Colby shrugged her shoulders as Noodle hopped back to his laptop and began typing away. Within a couple of moments, he had an answer.

“Bingo! The Lackawanna Line was an old rail line that used to run out of Union Square into Jersey. Till the nineteen fifties, when the Hudson and Manhattan Railroad went bankrupt, and then it became the PATH train.”

“How far away is it?”

“Well, basically it just follows the Newark PATH line, but I don’t know where mile nine would be. Somewhere in Jersey, I guess.”

“When’s the last train to Newark tonight?”

“Whoa, Tom—slow your roll,” Colby interrupted. “We all wanna find the Sub Rosa treasure, but what about our parents and—”

“We’ll make up excuses or wait till they go to bed. Or I’ll go by myself.” Tom’s voice had pitched louder without his even realizing it. “I’m not too chicken to check out a train track after hours.”

“No one said you were.” Noodle put up his hands. “We’re not the enemy, remember? And we still got a couple more days of spring break left to figure this out.”

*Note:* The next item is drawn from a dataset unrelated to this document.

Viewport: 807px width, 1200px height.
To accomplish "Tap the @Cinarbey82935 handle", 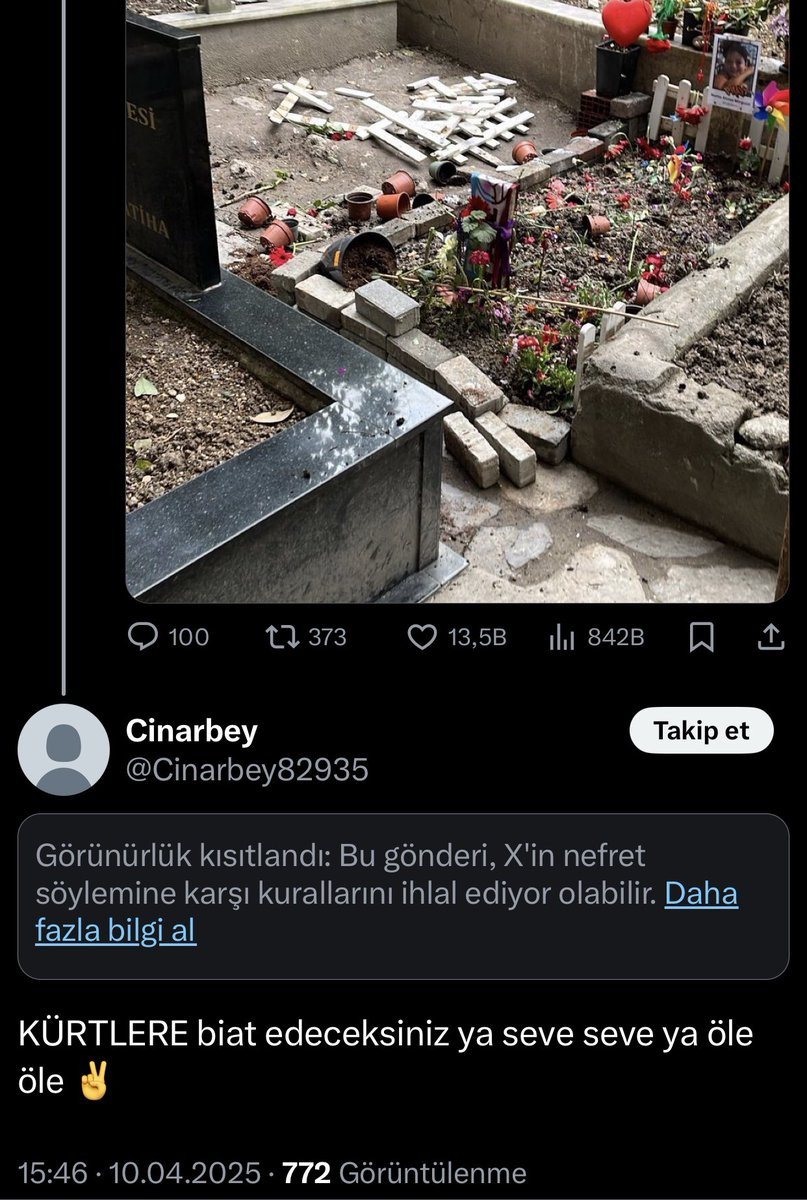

“We can’t wait another day,” said Tom. “Solving this thing’s our only chance to stay together.”

“But none of that will matter if we get busted for sneaking out,” said Colby.

“Then you guys can bail if you want!”

Tom could feel himself getting emotional and angry at his friends for no reason, but the truth was, he was terrified to go to New Jersey without Noodle and Colby. He needed them. Who would sweet-talk a police officer if they got busted? Or crack whatever math equation or lock combination was awaiting them at the next hiding spot?

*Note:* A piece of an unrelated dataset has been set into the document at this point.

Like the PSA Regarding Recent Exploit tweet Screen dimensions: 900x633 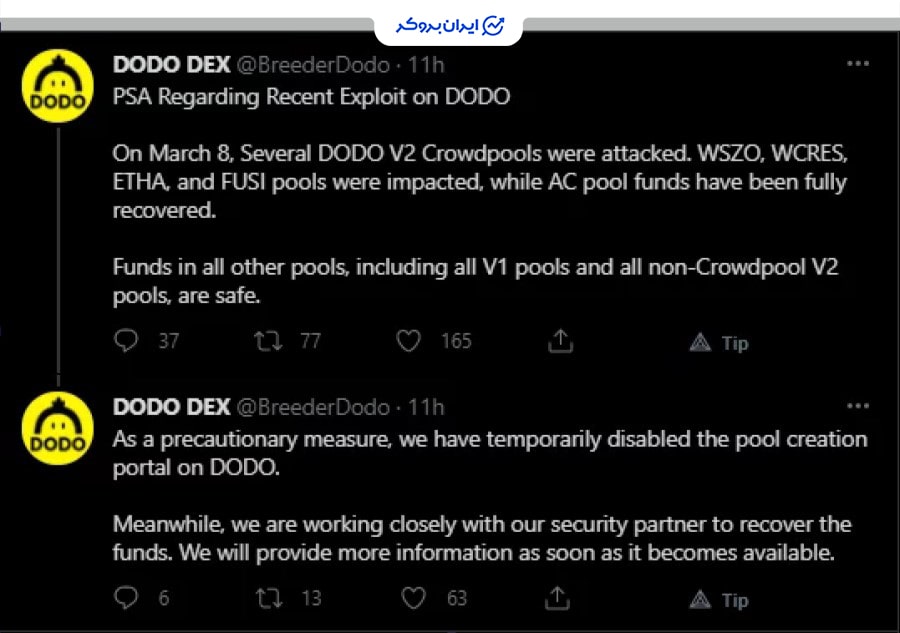click(x=408, y=341)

Scared as he was, Tom’s mind was made up. Nothing was going to keep him from saving the family’s name and fulfilling his destiny.

“Wherever this Lackawanna Line is, I’m going there. Tonight,” he heard himself say, pretending to have a lot more confidence than he felt. “Are you guys with me or not?”

He looked to Noodle, then Colby. The wait was painful, as neither of them said a word.

“Because I don’t think I can do this on my own,” Tom finally admitted.